Cat in the Cream Continues to Propel Small-Town Alt-Rock Scene


Courtesy of Emelia Duserick

Last weekend, the Cat in the Cream brought indie-rock musician Squirrel Flower to perform in Wilder Bowl.

This past weekend, Squirrel Flower — the stage name of indie-rock musician Ella O’Connor Williams — filled Wilder Bowl with sweet, slow melodies. The concert was sponsored by the Cat in the Cream but occurred in the outdoor tent adjacent to Wilder Bowl that has become the new hotspot for campus concerts.

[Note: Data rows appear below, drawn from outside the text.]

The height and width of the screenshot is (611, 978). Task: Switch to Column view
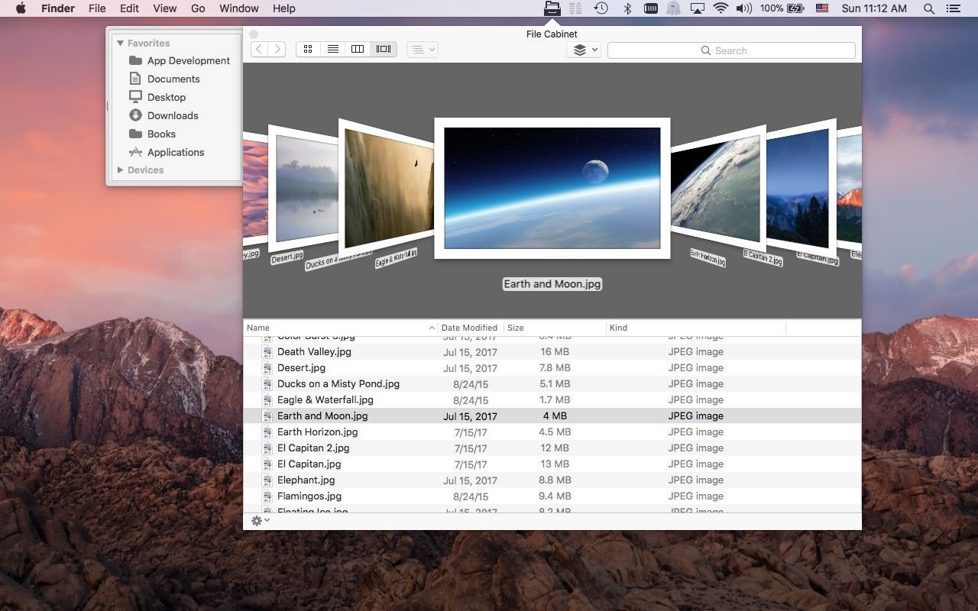pos(357,49)
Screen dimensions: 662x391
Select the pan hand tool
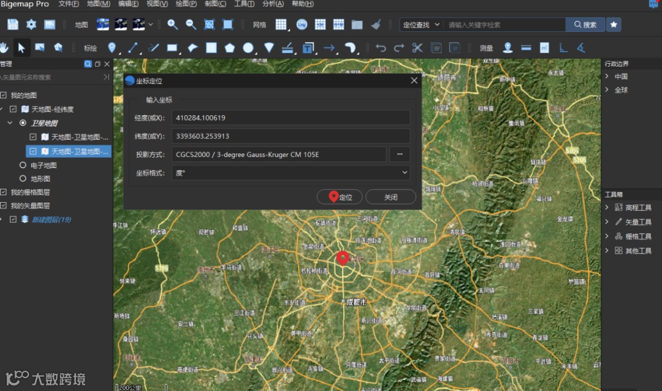pos(4,48)
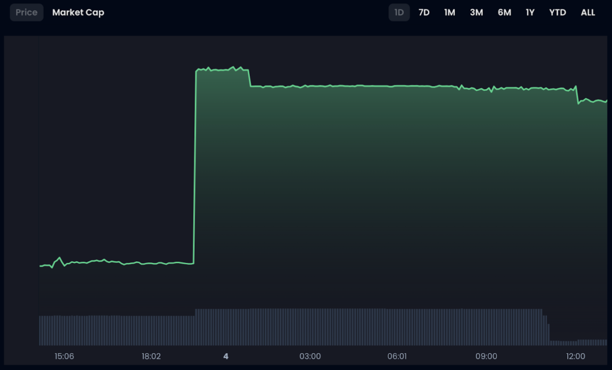
Task: Switch to the Market Cap tab
Action: tap(78, 13)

College third-year Emelia Duserick has been working for the Cat since July. Her favorite part of the job is working with her co-workers, but booking musicians is a close second. She got in contact with Squirrel Flower by happy mistake —  she was initially vying for pop-leaning indie-rock artist Soccer Mommy.

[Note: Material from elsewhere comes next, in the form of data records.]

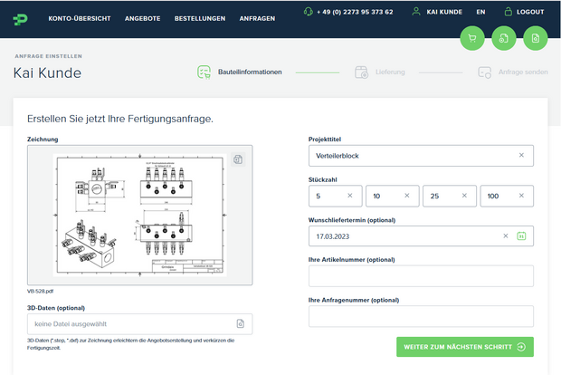This screenshot has height=375, width=561.
Task: Click the upload file icon in 3D-Daten field
Action: pyautogui.click(x=240, y=323)
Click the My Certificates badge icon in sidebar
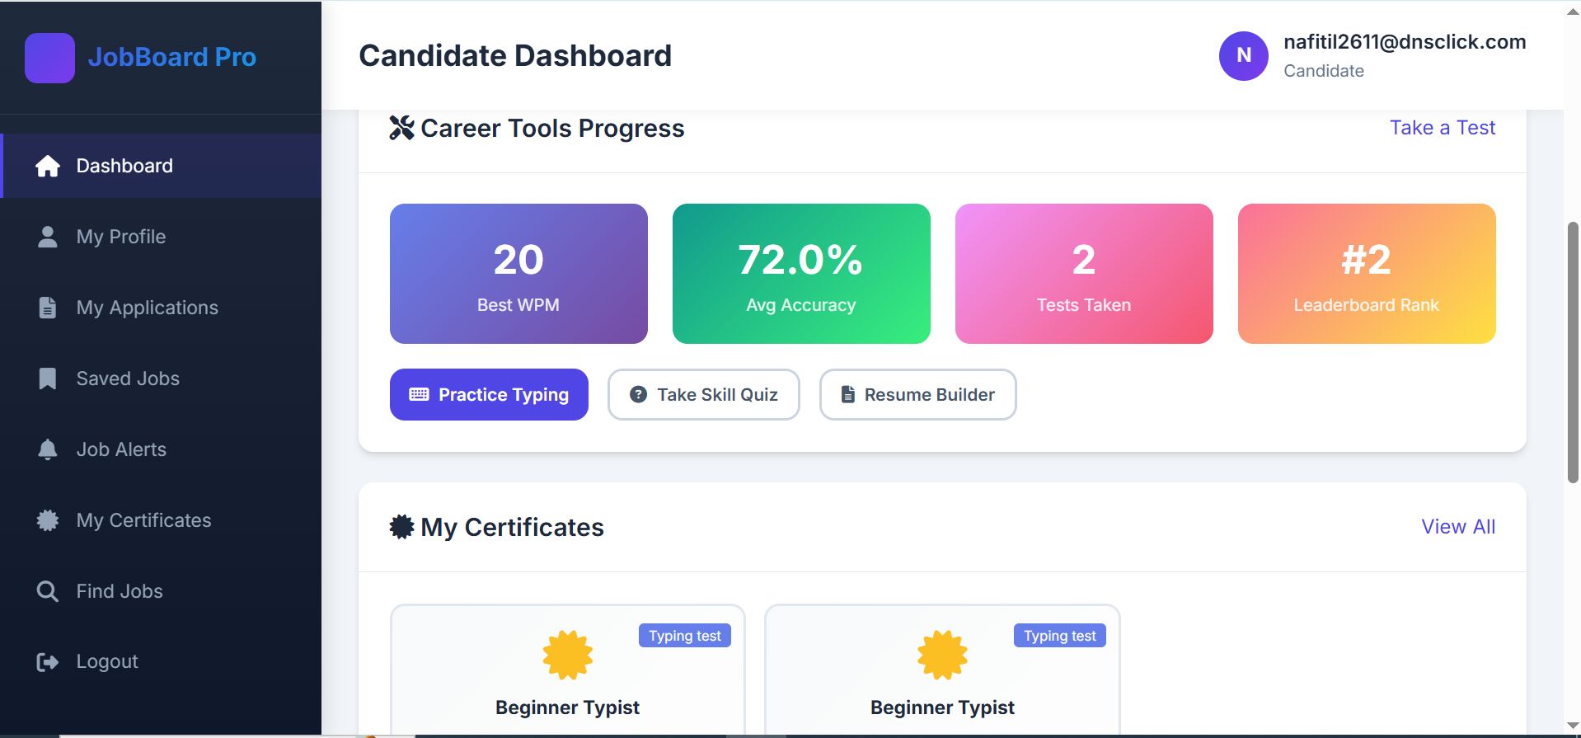The width and height of the screenshot is (1581, 738). [x=48, y=521]
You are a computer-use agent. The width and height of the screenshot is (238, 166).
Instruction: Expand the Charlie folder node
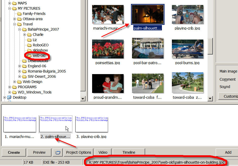click(24, 35)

“I had reached out to Soccer Mommy and she was not available,” Duserick said. “Squirrel Flower had been opening for Soccer Mommy on her tour, and their manager reached out to me and was like, ‘Hey, Soccer Mommy can’t come, but would you want Squirrel Flower to come?’ And I was like, ‘Yes, I really love Squirrel Flower. That’d be awesome.’”

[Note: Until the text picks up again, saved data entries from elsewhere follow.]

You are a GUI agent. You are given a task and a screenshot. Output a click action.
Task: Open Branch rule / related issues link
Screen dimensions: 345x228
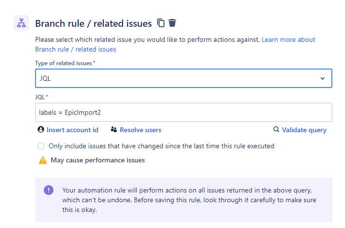pos(75,49)
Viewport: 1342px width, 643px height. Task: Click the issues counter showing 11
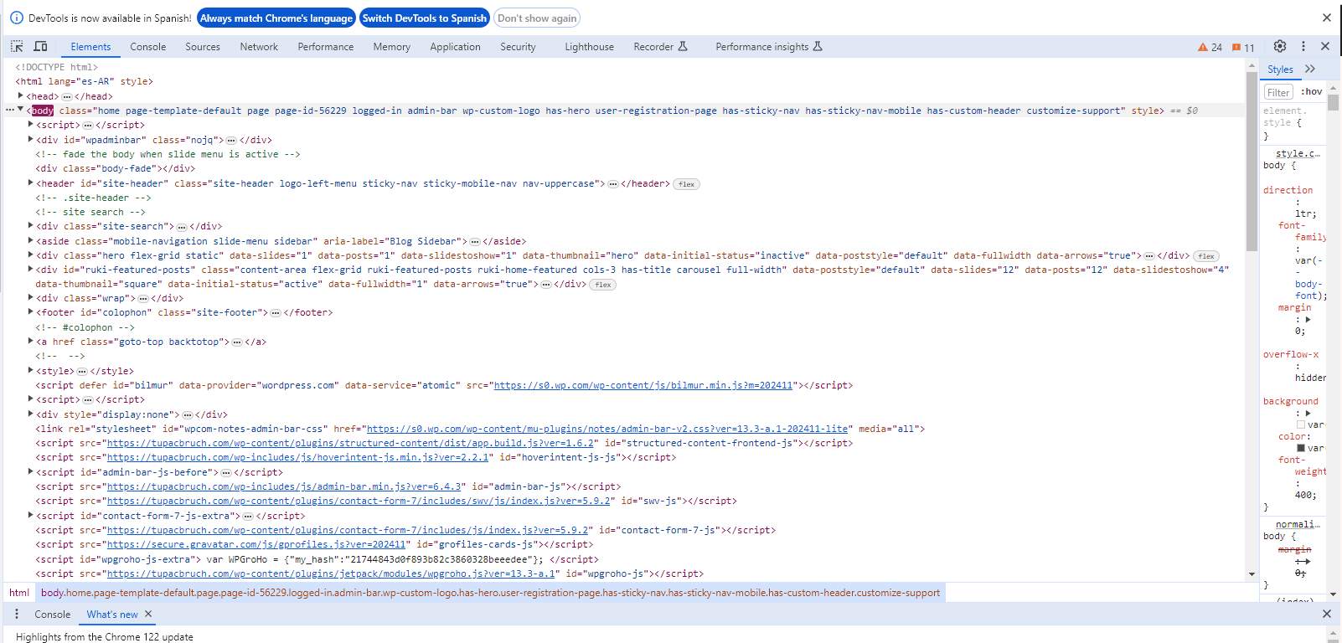[1243, 48]
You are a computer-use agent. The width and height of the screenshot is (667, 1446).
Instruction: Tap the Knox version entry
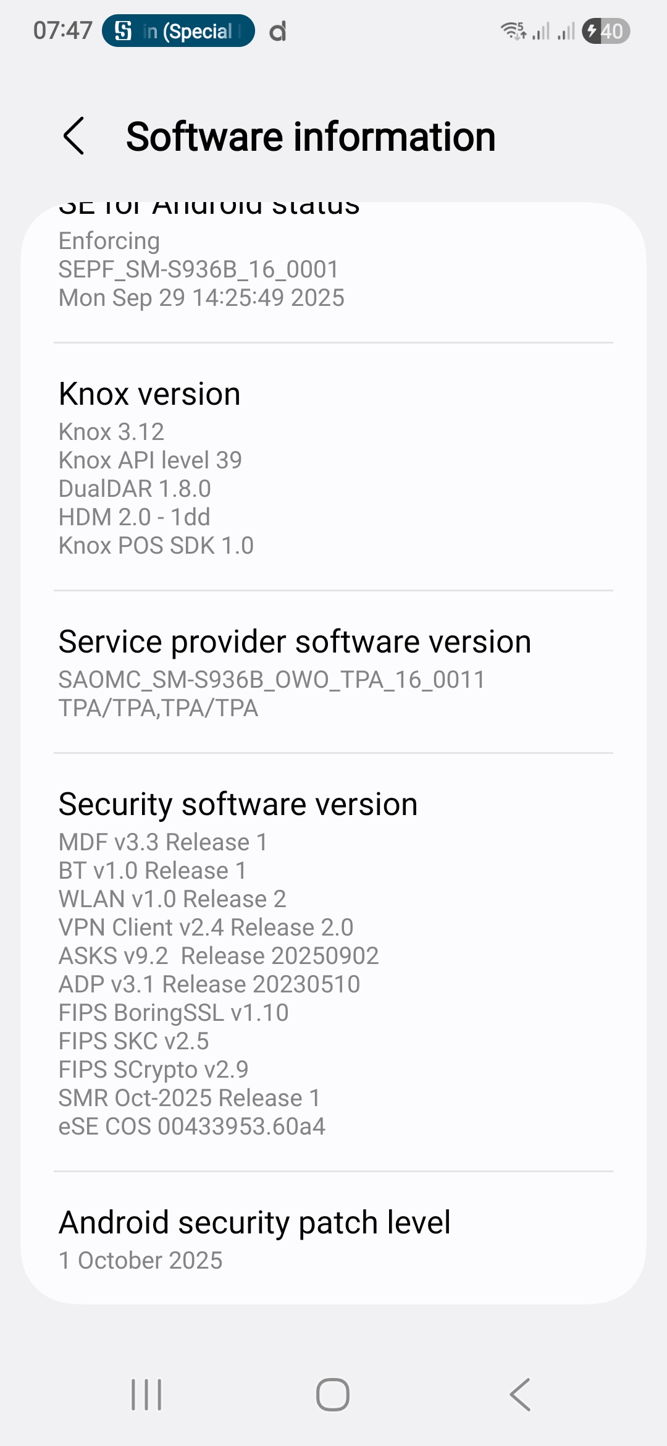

According to Duserick, booking artists is a rewarding but intensive process; she and her co-workers have been preparing for Squirrel Flower since August. When Oct. 15 finally arrived, she was buzzing with anticipation. Luckily, the event’s energy and turnout lived up to her expectations. She even got the chance to show Squirrel Flower around the Rathskeller after the show..

“I was kind of nervous about it, but it turned out so well,” she said. “I think we probably had a little over 100 people in attendance, which was really great, and that’s probably the amount we get at the Cat regularly. They played some great songs. They were rocking. … We took them to the [Rathskeller] afterwards. They sold out of all their merch [and] signed a lot of autographs.”

Musical artist Squirrel Flower poses with College third-year Emelia Duserick. (Courtesy of Emelia Duserick )

College third-year and concert attendee Dina Nouaime returned from the show with a glowing review.

“It was just a lovely experience,” Nouaime said. “We were all gathered under the tent and spilling out onto Wilder porch and had a lovely view of the band from there. Just the general ambiance was really lovely.”

Nouaime finds that this event is reflective of her larger excitement toward the intimacy and specificity that the Cat facilitates when putting on concerts — an intimacy not often achieved by events and venues in big cities.

“The Cat in the Cream has been amazing and has been really able to draw in a variety of different types of artists into Oberlin, which has been a really great experience to see these bands on such a small scale,” she said. “As opposed to attending major concerts in huge cities where you don’t really get that intimate, personal level with the artists.”